Когда-то Алеся отбила у дворового мальчишки маленького котёнка, измученного, трясущегося, подранного и шугающегося от любого движения. Девочка принесла его домой и настояла, чтобы он
остался. Татьяна вздохнула, но, как и всегда, уступила дочери, правда, потребовав обещание, что они
отвезут его к ветеринару на проверку: всё-таки уличные кошки могут быть заражены какой-нибудь
дрянью. С тех пор котёнок, названный Локасом, жил с ними, превратившись со временем в
подтянутого котяру с гладкой рыжей шёрсткой.

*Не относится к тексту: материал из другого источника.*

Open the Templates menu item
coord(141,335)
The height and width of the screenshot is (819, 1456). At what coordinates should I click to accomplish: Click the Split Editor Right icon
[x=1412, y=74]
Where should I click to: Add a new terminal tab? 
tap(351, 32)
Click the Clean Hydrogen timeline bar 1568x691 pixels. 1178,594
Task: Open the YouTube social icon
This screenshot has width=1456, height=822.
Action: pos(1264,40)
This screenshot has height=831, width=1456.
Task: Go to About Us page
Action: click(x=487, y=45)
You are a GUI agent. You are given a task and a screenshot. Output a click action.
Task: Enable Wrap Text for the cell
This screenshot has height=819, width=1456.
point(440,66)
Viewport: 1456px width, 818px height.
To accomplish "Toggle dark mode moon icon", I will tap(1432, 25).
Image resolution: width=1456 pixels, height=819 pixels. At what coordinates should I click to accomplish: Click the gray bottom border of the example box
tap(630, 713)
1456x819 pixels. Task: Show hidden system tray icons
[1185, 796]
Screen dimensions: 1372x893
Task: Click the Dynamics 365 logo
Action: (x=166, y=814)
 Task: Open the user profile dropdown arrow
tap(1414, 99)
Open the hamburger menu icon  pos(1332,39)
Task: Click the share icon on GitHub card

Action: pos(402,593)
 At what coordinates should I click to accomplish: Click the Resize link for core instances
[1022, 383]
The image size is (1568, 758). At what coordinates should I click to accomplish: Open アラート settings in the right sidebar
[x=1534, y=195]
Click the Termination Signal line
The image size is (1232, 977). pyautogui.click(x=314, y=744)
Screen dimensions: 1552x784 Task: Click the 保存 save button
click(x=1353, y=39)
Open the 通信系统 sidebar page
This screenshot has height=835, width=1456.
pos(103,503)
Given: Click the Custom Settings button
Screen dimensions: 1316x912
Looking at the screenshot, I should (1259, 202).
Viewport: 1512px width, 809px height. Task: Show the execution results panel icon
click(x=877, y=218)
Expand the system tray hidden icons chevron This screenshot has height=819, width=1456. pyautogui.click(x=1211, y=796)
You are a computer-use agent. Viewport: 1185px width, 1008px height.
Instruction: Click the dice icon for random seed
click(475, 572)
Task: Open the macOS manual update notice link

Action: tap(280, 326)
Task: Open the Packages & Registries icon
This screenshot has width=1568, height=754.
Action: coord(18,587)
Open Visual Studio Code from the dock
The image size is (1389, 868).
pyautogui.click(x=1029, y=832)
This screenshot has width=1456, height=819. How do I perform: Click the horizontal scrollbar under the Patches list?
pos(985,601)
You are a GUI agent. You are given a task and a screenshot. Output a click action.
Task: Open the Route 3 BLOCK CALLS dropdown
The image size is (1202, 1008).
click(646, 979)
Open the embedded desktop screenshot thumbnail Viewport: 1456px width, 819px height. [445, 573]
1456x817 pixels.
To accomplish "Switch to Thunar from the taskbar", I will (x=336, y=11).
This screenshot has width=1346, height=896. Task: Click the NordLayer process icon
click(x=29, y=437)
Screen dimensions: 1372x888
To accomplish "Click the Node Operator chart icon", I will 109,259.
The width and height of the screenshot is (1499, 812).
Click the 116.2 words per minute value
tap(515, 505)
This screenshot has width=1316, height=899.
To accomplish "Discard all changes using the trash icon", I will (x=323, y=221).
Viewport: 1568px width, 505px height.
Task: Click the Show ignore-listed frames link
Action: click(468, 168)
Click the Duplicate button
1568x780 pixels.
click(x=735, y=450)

Припарковав старенький серебристый Форд, купленный ещё Кириллом, Антонова замерла: возле
ворот гудела толпа школьников, а причиной тому была какая-то разборка, участницей которой
являлась её дочь. Алеся, широко расставив руки, как крылья, закрывала собой худого мальчишку в
очках с взъерошенными тёмными волосами, прижимающего к своей груди грязный рюкзак. Егора
Смирнова Татьяна узнала сразу, ведь она лично устраивала его в школу вместе со старшим братом
неделю назад. Стараниями женщины младший попал в класс Алеси, считающийся дружным и
приветливым к новичкам.
Татьяна выскочила из машины и ринулась к толпе, стуча каблуками по асфальту. На её дочь
надвигался полноватый крепыш Артамасов Никита, известный своим задиристым характером и
наличием богатенького папочки.
Татьяна звала дочь на бегу, но её голос тонул в гуле школьников.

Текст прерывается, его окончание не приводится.